- **Problem to work on**
Looking at the data below, state how many lines contain "agent". No other words are wanted.

(Exercise data)

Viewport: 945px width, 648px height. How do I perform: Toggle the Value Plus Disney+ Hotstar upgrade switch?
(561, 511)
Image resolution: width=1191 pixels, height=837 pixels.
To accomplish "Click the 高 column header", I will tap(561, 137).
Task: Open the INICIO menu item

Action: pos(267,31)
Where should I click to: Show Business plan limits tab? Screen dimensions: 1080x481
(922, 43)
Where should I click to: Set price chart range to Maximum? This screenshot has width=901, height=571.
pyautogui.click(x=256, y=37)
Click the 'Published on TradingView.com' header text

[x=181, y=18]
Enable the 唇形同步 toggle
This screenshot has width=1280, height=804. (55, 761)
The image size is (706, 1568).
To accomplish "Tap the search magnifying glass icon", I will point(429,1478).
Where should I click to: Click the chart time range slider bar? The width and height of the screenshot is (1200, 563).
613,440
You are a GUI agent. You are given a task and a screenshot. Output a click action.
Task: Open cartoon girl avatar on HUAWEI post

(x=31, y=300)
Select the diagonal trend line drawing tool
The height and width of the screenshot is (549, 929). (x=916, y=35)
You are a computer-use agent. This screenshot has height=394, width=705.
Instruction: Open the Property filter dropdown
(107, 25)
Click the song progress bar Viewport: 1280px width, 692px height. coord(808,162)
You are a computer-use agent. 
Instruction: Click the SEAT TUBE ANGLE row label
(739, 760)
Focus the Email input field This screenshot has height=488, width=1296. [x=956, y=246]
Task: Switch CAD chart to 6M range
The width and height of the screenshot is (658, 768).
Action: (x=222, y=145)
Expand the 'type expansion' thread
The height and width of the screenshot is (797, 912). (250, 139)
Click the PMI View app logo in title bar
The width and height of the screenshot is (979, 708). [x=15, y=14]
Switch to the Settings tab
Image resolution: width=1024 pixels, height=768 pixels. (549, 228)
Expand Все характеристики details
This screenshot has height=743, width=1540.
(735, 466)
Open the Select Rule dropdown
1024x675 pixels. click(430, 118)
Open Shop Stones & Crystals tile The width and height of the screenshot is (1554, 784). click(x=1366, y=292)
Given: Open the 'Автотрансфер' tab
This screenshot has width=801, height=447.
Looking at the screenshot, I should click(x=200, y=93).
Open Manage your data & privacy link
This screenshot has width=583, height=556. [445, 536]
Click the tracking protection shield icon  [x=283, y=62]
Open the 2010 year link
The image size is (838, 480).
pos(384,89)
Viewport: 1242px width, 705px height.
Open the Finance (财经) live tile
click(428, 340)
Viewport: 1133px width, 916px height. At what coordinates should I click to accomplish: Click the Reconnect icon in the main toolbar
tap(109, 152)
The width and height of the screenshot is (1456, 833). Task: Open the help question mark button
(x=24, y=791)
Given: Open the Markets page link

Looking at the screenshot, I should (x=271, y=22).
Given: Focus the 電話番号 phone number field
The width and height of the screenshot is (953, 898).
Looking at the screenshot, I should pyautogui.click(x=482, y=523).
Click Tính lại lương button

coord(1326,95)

(End Exercise data)

- **Exercise solution**
3